New study to test if Hepatitis C could be eliminated

27 July 2018

A new research study will test whether treating people for Hepatitis C Virus (HCV) could help to eliminate the virus. The initiative is being announced on the eve of World Hepatitis Day, Saturday July 28 2018.  

Researchers from Glasgow Caledonian University (GCU) have begun a five-year study into the prevention of the virus by treatment. The results of the study will be used to guide clinical practice and policy, and support decision-making by the NHS on whether people who inject drugs with mild liver disease should be targeted for early treatment.

Hepatitis C drugs now cure more than 90% of patients within 8-12 weeks with few side effects. However, new direct acting antivirals are expensive. The virus is a major cause of liver disease, cancer and death and is estimated to affect 200,000 people in the UK. Most of those affected are people who have injected drugs.

Professor Sharon Hutchinson from GCU’s School of Health and Life Sciences is the joint-lead investigator in the £2.8 million EPIToPe study, funded by the National Institute for Health Research (NIHR).

Professor Hutchinson said: “The study will generate empirical evidence as to whether treating people who inject drugs can reduce the spread of infection. We know that people who inject drugs may become reinfected. However, we also know that the new HCV drugs are highly effective.

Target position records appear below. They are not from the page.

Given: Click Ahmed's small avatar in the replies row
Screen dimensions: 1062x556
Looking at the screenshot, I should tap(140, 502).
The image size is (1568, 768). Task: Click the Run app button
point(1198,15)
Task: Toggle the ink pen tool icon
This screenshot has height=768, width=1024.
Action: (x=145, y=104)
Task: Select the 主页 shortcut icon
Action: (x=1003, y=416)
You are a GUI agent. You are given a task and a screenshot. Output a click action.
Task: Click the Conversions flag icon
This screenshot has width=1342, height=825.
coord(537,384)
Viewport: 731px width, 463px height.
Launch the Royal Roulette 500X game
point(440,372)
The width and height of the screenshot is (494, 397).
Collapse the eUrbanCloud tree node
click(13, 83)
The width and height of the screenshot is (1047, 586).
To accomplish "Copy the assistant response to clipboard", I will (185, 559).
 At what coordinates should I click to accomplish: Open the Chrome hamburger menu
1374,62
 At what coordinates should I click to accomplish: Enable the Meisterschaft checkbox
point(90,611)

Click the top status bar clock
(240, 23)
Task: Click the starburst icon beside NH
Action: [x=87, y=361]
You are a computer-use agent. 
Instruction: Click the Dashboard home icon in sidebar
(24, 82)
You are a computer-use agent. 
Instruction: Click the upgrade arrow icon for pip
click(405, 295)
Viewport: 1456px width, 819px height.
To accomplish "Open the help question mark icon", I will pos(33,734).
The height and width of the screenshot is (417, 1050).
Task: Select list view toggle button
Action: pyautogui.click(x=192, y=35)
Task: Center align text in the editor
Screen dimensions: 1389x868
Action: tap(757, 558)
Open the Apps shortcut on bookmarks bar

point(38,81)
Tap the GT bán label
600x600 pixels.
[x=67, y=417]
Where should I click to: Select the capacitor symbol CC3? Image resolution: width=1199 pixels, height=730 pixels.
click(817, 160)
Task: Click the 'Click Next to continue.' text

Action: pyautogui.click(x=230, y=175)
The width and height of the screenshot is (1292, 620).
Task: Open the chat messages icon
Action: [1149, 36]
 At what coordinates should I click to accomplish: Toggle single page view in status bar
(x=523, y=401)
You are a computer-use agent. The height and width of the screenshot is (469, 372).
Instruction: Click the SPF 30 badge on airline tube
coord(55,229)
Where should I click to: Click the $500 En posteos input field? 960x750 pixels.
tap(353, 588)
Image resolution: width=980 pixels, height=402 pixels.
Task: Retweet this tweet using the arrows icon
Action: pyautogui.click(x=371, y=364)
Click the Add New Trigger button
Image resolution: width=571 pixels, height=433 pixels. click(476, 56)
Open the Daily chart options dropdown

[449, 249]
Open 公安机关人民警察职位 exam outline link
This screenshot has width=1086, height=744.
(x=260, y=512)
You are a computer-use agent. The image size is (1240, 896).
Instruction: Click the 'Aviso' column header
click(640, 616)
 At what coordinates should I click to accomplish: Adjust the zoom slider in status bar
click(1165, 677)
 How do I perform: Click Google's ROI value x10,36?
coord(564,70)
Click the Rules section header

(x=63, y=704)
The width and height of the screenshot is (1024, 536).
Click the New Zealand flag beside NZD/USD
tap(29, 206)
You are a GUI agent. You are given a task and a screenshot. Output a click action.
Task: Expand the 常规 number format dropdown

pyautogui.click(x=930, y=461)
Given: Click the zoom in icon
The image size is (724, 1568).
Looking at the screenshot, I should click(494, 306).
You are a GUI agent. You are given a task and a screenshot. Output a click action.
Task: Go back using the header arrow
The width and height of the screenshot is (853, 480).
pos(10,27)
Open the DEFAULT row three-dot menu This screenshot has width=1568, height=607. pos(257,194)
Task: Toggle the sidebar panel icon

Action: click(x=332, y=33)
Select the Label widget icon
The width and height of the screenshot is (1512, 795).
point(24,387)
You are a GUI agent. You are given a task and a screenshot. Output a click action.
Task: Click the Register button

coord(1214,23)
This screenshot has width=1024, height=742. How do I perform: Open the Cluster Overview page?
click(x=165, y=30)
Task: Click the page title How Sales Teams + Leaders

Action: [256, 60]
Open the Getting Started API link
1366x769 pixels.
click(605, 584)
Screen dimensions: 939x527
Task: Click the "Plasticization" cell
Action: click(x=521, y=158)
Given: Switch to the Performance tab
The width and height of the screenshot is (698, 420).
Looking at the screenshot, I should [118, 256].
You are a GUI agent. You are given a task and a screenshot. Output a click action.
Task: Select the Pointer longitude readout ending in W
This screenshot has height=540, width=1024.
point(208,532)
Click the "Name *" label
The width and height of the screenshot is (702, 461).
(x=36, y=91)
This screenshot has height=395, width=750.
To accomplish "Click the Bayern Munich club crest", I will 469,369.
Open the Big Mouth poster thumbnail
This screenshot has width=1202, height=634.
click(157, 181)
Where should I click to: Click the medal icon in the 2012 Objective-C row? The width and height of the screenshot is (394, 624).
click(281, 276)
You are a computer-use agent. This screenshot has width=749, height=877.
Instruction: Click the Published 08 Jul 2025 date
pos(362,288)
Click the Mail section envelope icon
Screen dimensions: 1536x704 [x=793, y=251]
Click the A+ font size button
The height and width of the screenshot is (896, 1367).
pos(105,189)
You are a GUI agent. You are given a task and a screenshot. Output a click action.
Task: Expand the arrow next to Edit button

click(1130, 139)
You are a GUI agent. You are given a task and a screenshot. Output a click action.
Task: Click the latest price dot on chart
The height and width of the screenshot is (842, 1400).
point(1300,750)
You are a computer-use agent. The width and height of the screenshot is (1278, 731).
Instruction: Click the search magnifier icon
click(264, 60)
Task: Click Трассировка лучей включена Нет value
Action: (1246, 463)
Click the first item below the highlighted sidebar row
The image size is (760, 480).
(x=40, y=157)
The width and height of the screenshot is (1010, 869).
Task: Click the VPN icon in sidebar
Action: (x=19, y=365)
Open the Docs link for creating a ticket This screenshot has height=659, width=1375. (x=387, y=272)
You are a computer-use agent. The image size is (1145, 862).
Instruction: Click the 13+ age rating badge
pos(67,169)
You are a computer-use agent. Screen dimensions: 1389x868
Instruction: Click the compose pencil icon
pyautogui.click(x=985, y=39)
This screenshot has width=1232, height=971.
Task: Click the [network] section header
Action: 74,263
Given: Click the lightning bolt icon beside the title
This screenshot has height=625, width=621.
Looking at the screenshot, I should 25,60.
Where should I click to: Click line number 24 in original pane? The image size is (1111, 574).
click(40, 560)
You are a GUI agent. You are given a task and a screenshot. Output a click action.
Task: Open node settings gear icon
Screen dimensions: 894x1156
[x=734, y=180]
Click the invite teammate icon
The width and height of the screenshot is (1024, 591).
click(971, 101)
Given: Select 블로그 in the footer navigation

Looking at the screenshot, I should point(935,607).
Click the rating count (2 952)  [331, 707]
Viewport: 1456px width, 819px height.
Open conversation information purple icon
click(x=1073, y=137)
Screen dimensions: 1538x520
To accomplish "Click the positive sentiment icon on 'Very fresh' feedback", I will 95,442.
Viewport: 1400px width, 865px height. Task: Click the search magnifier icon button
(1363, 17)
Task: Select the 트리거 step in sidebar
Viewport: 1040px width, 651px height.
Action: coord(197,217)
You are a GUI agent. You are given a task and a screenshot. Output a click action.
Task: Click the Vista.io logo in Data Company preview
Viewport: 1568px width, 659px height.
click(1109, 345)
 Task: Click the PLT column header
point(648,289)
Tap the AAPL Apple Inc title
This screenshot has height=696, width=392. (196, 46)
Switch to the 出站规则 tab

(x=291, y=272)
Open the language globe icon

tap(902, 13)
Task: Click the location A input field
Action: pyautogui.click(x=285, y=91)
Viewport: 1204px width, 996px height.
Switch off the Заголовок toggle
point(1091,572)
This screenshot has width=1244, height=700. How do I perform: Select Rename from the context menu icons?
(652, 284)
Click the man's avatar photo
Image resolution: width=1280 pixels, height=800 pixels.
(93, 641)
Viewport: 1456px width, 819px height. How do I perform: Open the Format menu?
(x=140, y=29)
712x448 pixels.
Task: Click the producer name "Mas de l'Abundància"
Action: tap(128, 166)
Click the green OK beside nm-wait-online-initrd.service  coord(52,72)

“We hypothesise that if HCV treatment is increased sufficiently, eventually the virus could be eliminated. The study will test this using population-level data across the UK.”

In the first study of its kind, researchers will treat up to 500 people who inject drugs over a period of two years in NHS Tayside. Treatment will be offered in a number of settings including pharmacies, addiction services, and prisons.  It is anticipated that this intervention involving major and rapid scale-up of treatment will reduce chronic Hepatitis C in the population of people who inject drugs by two-thirds from 30% to 10%.

The researchers will assess if this intervention also helps people to recover from their addiction and whether there are long-term, cost-effective benefits to the NHS by providing greater access to HCV drugs in the community.

Teams of researchers will collaborate on the project from Glasgow Caledonian University (GCU); the University of Bristol; University of Dundee; MRC Biostatistics Unit University of Cambridge; Queen Mary University of London; Health Protection Scotland; University of California San Diego; NHS Tayside; Public Health England; Scottish Drugs Forum and the London School of Hygiene & Tropical Medicine.

GCU researchers include Professors Sharon Hutchinson, Lawrie Elliott, Paul Flowers and David Goldberg.

World Hepatitis Day (WHD) takes places every year on 28 July bringing the world together under a single theme to raise awareness of the global burden of viral hepatitis and to influence real change.